> **What needs to be done**: Below are records; reproduce exactly the lines from the first through the one containing "Given: Click the Use debugger button".

> **Exercise data**:
○ ○ ○ ○ ○

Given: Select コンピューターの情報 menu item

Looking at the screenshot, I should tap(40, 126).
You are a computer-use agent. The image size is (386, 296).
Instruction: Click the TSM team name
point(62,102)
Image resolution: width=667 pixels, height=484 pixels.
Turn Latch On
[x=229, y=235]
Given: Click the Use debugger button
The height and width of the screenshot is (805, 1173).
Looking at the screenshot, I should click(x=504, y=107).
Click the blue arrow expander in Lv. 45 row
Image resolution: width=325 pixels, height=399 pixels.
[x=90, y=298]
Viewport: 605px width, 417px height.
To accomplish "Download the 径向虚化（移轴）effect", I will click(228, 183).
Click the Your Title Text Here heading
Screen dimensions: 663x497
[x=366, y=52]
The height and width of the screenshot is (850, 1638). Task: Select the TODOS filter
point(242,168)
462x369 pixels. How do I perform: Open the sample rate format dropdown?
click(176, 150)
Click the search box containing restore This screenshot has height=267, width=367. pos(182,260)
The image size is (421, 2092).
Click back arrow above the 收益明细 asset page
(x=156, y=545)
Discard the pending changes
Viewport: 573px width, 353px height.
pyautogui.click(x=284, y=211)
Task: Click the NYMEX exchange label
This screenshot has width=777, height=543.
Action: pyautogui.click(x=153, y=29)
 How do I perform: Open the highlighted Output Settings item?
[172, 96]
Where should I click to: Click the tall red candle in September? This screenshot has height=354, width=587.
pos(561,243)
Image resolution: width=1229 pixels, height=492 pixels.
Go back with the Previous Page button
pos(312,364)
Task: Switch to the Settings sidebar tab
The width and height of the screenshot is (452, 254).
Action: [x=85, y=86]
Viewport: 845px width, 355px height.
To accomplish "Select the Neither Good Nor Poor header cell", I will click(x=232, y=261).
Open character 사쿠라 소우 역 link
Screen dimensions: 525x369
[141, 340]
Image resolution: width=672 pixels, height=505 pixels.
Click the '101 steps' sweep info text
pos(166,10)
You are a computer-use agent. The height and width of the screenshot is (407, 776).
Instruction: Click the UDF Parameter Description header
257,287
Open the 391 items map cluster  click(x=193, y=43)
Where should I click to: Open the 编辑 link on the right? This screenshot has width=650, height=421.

○ ○ ○ ○ ○

> **Answer for this exercise**:
Given: Select コンピューターの情報 menu item

Looking at the screenshot, I should tap(40, 126).
You are a computer-use agent. The image size is (386, 296).
Instruction: Click the TSM team name
point(62,102)
Image resolution: width=667 pixels, height=484 pixels.
Turn Latch On
[x=229, y=235]
Given: Click the Use debugger button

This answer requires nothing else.